Gejala lainnya adalah :

(1) Berkeringat pada malam hari


Keringat malam umumnya baru timbul bila proses infeksi telah berlanjut
(2) Demam
(3) Penurunan berat badan

Klasifikasi Pasien Tuberkulosis Paru

Menurut Kemenkes RI (2011), klasifikasi penyakit tuberkulosis dibedakan

menjadi empat hal, yaitu:

1) Klasifikasi berdasarkan organ tubuh yang terkena

a) TB paru adalah TB yang menyerang jaringan paru. Tidak termasuk pleura

(selaput paru) dan kelenjar pada hilus.

b) TB ekstra paru adalah TB yang menyerang organ tubuh lain selain paru,

misalnya pleura, selaput otak, selaput jantung (pericardium), kelenjar

lymfe, tulang, persendian, kulit, usus, ginjal, saluran kencing, alat kelamin,

dan lain-lain.

2) Klasifikasi berdasarkan hasil pemeriksaan dahak mikroskopis

a) TB paru BTA positif


(1) Sekurang-kurangnya 2 dari 3 spesimen dahak SPS hasilnya BTA

positif.

(2) 1 spesimen dahak SPS hasilnya BTA positif dan foto toraks dada

menunjukkan gambaran TB.

(3) 1 spesimen dahak SPS hasilnya BTA positif dan biakan kuman TB

positif.

(4) 1 atau lebih spesimen dahak hasilnya positif setelah 3 spesimen

dahak SPS pada pemeriksaan sebelumnya hasilnya BTA negatif

dan tidak ada perbaikan setelah pemberian antibiotika non OAT.

b) TB paru BTA negatif

Kasus yang tidak memenuhi definisi pada TB paru BTA positif.
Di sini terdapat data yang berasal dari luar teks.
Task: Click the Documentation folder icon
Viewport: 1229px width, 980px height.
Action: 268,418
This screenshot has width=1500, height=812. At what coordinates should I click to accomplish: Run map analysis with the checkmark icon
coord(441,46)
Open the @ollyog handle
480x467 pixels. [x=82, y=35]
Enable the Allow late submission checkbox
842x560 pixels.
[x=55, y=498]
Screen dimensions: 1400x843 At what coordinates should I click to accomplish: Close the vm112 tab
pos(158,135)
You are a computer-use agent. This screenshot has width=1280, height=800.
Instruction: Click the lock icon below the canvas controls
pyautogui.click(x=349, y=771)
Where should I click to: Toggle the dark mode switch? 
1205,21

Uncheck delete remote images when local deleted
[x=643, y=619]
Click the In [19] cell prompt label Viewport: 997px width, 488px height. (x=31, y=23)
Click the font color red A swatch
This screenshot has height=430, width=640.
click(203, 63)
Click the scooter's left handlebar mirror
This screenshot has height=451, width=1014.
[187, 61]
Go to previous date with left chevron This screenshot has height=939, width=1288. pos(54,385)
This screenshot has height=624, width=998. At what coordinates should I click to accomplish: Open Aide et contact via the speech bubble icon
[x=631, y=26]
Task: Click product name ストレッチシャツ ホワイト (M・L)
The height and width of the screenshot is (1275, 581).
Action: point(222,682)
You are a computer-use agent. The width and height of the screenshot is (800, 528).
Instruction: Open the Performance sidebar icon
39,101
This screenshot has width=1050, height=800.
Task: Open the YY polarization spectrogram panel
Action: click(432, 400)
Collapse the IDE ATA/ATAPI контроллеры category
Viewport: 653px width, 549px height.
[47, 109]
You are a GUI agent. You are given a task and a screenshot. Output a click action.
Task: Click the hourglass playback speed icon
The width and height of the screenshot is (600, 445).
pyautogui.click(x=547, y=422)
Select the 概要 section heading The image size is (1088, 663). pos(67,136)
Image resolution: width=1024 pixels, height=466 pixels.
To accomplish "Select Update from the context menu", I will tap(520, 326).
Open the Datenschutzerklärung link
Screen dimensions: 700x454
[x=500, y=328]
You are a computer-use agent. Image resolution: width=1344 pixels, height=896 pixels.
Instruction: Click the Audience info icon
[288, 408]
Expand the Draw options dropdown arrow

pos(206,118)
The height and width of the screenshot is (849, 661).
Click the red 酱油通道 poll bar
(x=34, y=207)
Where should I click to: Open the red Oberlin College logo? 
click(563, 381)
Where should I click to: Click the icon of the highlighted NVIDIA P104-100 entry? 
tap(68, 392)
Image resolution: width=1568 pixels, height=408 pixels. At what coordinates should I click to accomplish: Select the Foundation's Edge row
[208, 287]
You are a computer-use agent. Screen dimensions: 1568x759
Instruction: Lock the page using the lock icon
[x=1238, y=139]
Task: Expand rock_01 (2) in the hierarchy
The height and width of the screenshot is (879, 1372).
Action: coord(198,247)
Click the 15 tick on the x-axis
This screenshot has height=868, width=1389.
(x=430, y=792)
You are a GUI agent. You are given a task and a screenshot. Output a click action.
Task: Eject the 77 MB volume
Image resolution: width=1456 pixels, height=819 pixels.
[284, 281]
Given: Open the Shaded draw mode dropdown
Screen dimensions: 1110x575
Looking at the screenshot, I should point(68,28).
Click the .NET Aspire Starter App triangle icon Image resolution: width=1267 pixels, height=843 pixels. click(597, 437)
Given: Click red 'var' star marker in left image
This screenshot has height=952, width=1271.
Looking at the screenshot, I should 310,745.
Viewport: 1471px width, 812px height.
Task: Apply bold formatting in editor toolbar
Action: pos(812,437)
Kriteria

diagnostik TB paru BTA negatif harus meliputi:

(1) Paling tidak 3 spesimen dahak SPS hasilnya BTA negatif

(2) Foto toraks abnormal menunjukkan gambaran TB.

(3) Tidak ada perbaikan setelah pemberian antibiotika non OAT.

(4) Ditentukan (dipertimbangkan) oleh dokter untuk diberi

pengobatan.

3) Klasifikasi berdasarkan riwayat pengobatan sebelumnya

Klasifikasi berdasarkan riwayat pengobatan sebelumnya dibagi menjadi

beberapa tipe pasien, yaitu:


a) Kasus Baru

Adalah pasien yang belum pernah diobati dengan OAT atau sudah pernah

menelan OAT kurang dari satu bulan (4 minggu).

b) Kasus yang sebelumnya diobati

(1) Kambuh (Relaps)

Adalah pasien TB yang sebelumnya pernah mendapat pengobatan

TB dan telah dinyatakan sembuh atau pengobatan lengkap,

didiagnosis kembali dengan BTA positif (apusan atau kultur).

(2) Pengobatan setelah putus berobat (Default)

Adalah pasien yang telah berobat dan putus berobat 2 bulan atau

lebih dengan BTA positif.

(3) Gagal (Failure)

Adalah pasien yang hasil pemeriksaan dahaknya tetap positif atau

kembali menjadi positif pada bulan kelima atau lebih selama

pengobatan.

c) Pindahan (Transfer In)

Adalah pasien yang dipindahkan dari sarana pelayanan kesehatan yang

memiliki register TB lain untuk melanjutkan pengobatannya.

d) Lain-lain:

Adalah semua kasus yang tidak memenuhi ketentuan diatas. Dalam

kelompok ini termasuk kasus kronik, yaitu pasien dengan hasil

pemeriksaan masih BTA positif setelah selesai pengobatan ulangan. TB

paru BTA negatif dan TB ekstra paru, dapat juga mengalami kambuh,

gagal, default maupun menjadi kasus kronik.


Pemeriksaan Tuberkulosis

Menurut Pedoman Nasional Pengendalian TB (2014), penegakan diagnosis

tuberkulosis dapat dilakukan dengan pemeriksaan sebagai berikut :

1) Pemeriksaan dahak mikroskopis langsung

Pemeriksaan dahak berfungsi untuk menegakkan diagnosis, menilai

keberhasilan pengobatan dan menentukan potensi penularan. Pada uji ini,

dilakukan dengan mengumpulkan 3 contoh uji dahak, yaitu

a) S (sewaktu) : dahak ditampung pada saat terduga pasien TB datang

berkunjung pertama kali fasyankes. Pada saat pulang, terduga pasien

membawa sebuah pot dahak untuk menampung dahak pagi pada hari

kedua.

b) P (pagi) : dahak ditampung dirumah pada hari kedua, segera setalah

bangun tidur. Pot dibawa dan diserahkan sendiri kepad petugas di

fasyankes.

c) S (sewaktu) : dahak di tampung di fasyankes pada hari kedua, saat

menyerahkan dahak pagi

2) Pemeriksaan Biakan

Pemeriksaan biakan untuk identifikasi Mycobacterium tuberculosis

dimaksudkan untuk menegakkan diagnosis pasti TB, misal :

a) Pasien TB ekstra paaru

b) Pasien TB anak

c) Pasien TB dengan hasil pemeriksaan dahak mikroskopis langsung BTA

negatif
Pemeriksaan ini dilakukan disarana laboratorium yang terpantau mutunya.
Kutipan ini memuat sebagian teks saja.